→ **Pagina**:
Proprio in quegli anni il concorso per un nuovo caccia leggero (il programma LWF, Light Weight Fighter) era stato vinto dalla General Dynamics col suo progetto F-16, che in breve tempo sarebbe entrato in servizio con la United States Air Force. Il novellino della GD non convinceva però la United States Navy: agli occhi della marina un aereo così piccolo non poteva rispondere ai loro requisiti ed inoltre era convinzione diffusa che i caccia imbarcati dovessero avere sempre due motori e un carrello più largo.
Rifiutando un adattamento del 16, la Navy decise di dare fiducia alla proposta scartata nella competizione, l’YF-17, e arruolò Northrop e McDonnell Douglas per riadattarla alle proprie necessità: nacque così il progetto che si sarebbe concretizzato nell’F/A-18 Hornet. L’inusuale denominazione “F/A” deriva dal fatto che inizialmente erano previste due versioni, l’F-18 per la superiorità aerea e l’A-18 per l’attacco al suolo, idea che successivamente venne scartata in favore dell’accorpamento di entrambi i ruoli in un solo velivolo, che entrò in servizio con la marina statunitense nel 1983.
La sfida lanciata all’Hornet era assolutamente folle: esso avrebbe dovuto, nel tempo, sostituire mostri sacri come l’F-14 nel ruolo di caccia e l’A-6 e l’A-7 per l’attacco al suolo.
L’F-18, però, era stato progettato per eccellere in ogni situazione.
Esteticamente, l’Hornet è un aereo molto semplice. Certo, si nota qualche stravaganza, come le due derive di coda non dritte ma inclinate, ma tutto sommato non c’è nulla di particolare che cattura l’attenzione dell’osservatore. Ad un certo punto, tuttavia, lo sguardo inevitabilmente si posa su quei bizzarri “baffi” che dalle semiali proseguono fino ai lati del cockpit. A cosa mai potranno servire?
Conosciute come LEX (Leading Edge Extensions, estensioni del bordo d’attacco), esse sono di fatto la più grande novità aerodinamica inserita in questo caccia, poiché tali prolungamenti contribuiscono ad una delle caratteristiche più apprezzate di questo velivolo, ovvero la capacità di mantenere un’ottima manovrabilità anche ad elevati angoli d’attacco.

Dati contenuti in un dataset:
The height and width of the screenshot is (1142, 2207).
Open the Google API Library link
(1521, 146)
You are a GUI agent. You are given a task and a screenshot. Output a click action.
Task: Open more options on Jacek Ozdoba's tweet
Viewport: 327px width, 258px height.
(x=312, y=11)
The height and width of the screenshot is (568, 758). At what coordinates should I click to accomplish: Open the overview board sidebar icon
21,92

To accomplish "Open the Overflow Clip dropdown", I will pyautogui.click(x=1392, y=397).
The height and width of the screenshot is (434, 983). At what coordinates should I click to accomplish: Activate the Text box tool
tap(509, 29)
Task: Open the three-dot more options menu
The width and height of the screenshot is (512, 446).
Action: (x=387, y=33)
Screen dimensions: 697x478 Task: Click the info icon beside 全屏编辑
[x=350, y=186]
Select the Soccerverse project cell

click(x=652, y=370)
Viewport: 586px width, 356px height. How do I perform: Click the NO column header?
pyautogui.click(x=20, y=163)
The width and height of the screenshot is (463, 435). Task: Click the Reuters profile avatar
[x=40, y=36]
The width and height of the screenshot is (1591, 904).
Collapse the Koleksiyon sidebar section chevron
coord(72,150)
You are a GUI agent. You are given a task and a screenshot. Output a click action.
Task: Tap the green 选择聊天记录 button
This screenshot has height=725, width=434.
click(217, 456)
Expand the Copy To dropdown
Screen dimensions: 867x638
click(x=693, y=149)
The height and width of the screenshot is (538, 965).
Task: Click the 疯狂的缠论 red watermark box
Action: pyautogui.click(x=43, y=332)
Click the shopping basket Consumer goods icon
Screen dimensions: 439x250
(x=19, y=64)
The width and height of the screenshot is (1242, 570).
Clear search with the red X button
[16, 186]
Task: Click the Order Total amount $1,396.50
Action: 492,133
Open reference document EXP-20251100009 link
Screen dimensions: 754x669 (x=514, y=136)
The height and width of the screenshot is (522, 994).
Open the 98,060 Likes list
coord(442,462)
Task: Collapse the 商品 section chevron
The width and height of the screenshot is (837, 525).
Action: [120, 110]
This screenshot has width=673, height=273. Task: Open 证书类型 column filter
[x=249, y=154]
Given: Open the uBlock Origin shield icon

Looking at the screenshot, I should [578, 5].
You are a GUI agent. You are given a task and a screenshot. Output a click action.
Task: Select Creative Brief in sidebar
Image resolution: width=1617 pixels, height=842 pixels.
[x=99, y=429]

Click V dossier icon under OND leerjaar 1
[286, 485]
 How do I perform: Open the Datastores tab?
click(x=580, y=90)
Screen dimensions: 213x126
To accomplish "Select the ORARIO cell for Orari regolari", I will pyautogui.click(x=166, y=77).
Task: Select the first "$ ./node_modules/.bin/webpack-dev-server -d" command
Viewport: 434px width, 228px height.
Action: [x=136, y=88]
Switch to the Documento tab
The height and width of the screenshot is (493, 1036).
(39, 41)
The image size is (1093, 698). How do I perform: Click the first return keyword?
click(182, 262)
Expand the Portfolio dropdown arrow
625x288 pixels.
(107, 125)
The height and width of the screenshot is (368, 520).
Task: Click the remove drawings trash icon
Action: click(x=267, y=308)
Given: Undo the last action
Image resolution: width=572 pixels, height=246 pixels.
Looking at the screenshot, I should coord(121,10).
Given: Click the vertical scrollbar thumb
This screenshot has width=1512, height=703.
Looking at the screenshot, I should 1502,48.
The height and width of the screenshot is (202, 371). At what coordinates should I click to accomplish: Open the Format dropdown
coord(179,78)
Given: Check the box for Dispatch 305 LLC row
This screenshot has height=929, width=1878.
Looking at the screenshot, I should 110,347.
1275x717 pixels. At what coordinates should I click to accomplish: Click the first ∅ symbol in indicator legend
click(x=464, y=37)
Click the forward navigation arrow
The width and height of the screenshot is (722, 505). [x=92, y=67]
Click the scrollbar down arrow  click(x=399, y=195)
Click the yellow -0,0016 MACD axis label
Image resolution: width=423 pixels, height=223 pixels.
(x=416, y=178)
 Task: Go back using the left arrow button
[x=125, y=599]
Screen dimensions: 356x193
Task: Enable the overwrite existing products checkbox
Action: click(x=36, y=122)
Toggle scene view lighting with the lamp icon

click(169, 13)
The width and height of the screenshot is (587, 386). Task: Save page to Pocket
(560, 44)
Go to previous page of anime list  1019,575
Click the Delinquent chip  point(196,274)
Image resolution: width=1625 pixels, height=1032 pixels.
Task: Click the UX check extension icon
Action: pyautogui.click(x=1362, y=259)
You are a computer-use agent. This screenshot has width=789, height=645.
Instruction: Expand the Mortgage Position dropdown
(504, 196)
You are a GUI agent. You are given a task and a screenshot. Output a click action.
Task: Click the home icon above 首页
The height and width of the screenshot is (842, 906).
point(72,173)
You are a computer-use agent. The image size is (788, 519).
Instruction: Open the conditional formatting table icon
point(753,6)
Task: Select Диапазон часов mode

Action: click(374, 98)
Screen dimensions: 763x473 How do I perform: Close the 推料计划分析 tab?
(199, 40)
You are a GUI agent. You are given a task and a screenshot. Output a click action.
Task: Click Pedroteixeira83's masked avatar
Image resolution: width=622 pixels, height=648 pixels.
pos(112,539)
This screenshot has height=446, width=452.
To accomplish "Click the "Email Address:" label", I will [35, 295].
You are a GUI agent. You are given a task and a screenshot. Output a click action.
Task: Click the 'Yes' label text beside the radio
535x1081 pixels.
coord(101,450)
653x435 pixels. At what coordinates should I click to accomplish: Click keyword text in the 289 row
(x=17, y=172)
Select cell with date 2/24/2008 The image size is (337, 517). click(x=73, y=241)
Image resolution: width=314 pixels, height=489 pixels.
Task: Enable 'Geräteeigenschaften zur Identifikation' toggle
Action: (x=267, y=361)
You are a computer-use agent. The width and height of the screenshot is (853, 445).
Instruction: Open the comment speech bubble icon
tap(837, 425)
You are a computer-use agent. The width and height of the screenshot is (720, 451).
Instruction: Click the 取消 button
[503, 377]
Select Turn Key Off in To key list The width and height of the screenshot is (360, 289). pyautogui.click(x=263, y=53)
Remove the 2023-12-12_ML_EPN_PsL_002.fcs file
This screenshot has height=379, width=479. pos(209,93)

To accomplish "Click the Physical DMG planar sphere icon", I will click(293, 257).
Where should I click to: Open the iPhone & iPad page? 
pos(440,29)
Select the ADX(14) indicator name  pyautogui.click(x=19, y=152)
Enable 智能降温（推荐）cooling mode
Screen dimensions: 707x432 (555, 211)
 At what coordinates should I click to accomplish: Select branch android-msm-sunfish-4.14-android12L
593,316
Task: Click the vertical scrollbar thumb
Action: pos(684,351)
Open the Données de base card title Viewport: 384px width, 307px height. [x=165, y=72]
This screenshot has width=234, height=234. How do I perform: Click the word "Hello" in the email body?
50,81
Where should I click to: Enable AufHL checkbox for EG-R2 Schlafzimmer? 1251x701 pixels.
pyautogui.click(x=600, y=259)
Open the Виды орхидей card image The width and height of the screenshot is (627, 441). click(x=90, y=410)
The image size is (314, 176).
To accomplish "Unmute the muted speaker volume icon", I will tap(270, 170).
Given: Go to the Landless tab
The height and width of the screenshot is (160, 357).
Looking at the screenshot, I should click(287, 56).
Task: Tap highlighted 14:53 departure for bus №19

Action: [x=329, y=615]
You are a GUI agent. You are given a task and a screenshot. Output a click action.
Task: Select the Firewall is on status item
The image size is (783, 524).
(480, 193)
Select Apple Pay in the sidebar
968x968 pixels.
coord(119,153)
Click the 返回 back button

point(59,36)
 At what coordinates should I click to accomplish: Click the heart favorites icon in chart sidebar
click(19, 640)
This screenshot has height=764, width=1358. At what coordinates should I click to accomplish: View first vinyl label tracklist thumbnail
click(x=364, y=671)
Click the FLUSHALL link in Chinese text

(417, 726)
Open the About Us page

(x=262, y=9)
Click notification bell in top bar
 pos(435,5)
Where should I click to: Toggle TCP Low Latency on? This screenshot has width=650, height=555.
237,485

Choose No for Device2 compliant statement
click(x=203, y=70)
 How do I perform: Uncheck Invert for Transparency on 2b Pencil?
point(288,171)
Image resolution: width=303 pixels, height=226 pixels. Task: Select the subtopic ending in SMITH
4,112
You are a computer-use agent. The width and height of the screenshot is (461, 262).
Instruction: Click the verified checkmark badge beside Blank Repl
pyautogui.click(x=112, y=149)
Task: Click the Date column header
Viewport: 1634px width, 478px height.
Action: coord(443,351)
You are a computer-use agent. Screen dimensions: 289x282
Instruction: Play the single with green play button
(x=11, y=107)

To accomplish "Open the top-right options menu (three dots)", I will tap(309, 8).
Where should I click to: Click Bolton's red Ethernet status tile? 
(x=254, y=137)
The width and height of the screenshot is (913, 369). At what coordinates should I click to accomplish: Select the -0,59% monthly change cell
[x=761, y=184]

→ **Compiti richiesti**:
(1) Ricopia dal testo sull'Hornet il passo che va da "L’F-18, però, era" fino a "mai potranno servire?" incluso.
(2) Rispondi a queste domande in base al testo sull'Hornet:
(a) Quale azienda vinse il concorso LWF e con quale progetto?
(b) In che anno l'F/A-18 entrò in servizio con la marina statunitense?
(c) Che cosa significa la sigla LEX?
(3) Prosegui il testo sull'Hornet dal punto in cui si interrompe.
I dati non hanno alcun legame con il testo sull'Hornet.

→ **Le risposte**:
(1)
L’F-18, però, era stato progettato per eccellere in ogni situazione.
Esteticamente, l’Hornet è un aereo molto semplice. Certo, si nota qualche stravaganza, come le due derive di coda non dritte ma inclinate, ma tutto sommato non c’è nulla di particolare che cattura l’attenzione dell’osservatore. Ad un certo punto, tuttavia, lo sguardo inevitabilmente si posa su quei bizzarri “baffi” che dalle semiali proseguono fino ai lati del cockpit. A cosa mai potranno servire?

(2)
(a) La General Dynamics, con il progetto F-16.
(b) Nel 1983.
(c) Leading Edge Extensions, cioè estensioni del bordo d'attacco.

(3)
Essendo principalmente un caccia imbarcato, l’F-18 viene fatto decollare dal ponte delle portaerei grazie all’accelerazione impressa dalla catapulta: durante questa manovra il pilota tiene la mano sinistra sulla manetta e quella destra aggrappata saldamente ad una maniglia posta in alto. Non serve che afferri la barra di comando, poiché il sofisticato computer di bordo entra in funzione appena l’Hornet si stacca dal ponte di decollo e si assesta automaticamente sull’angolo d’attacco ideale di 8,1 gradi. Solo a questo punto il pilota impugna la cloche con la mano destra e punta il muso del caccia verso l’alto, che guizza nel cielo accompagnato dal ruggito dei suoi due motori turboventola General Electric F404, proiettandolo nel blu celeste grazie ai 49 kN di spinta ciascuno, 79 se si utilizza il postbruciatore. In un battito di ciglia l’Hornet è già in quota ed è pronto a rombare alla velocità massima di Mach 1,8 verso il suo obiettivo.
Il radar AN/APG-73 ne acuisce la vista e consente di individuare bersagli distanti fino a 160 miglia, che potranno poi essere ingaggiati con missili aria-aria Sparrow o AMRAAM. Nel dogfight l’F-18 ha pochi rivali, grazie alla sua eccellente manovrabilità a basse velocità che consente di spremere il massimo dai missili a infrarossi Sidewinder e dal suo cannone interno da 20 mm.
Se invece la missione prevede un attacco su bersagli di terra o navali, l’Hornet può utlizzare un’enorme varietà di armi per adattarsi all’obiettivo: si possono impiegare ovviamente le classiche bombe a caduta libera e pod di razzi, ma in scenari di guerra sempre più asimmetrici hanno preso piede le munizioni di precisione, che garantiscono di centrare l’obiettivo e, soprattutto, di minimizzare i danni collaterali. In particolare, l’F-18 può trasportare bombe a guida laser della serie Paveway, bombe a guida GPS (sia le JDAM che le JSOW), missili anticarro AGM-65 Maverick, missili anti-nave Harpoon e anti-radar HARM. Tutto questo può essere montato su un totale di nove attacchi, di cui due sulla punta delle semiali (riservati ai Sidewinder), quattro piloni subalari e tre posizionati ai lati e sotto la fusoliera. Sono anche trasportabili serbatoi supplementari e diversi pod per l’acquisizione di bersagli, come il LITENING e l’ATFLIR.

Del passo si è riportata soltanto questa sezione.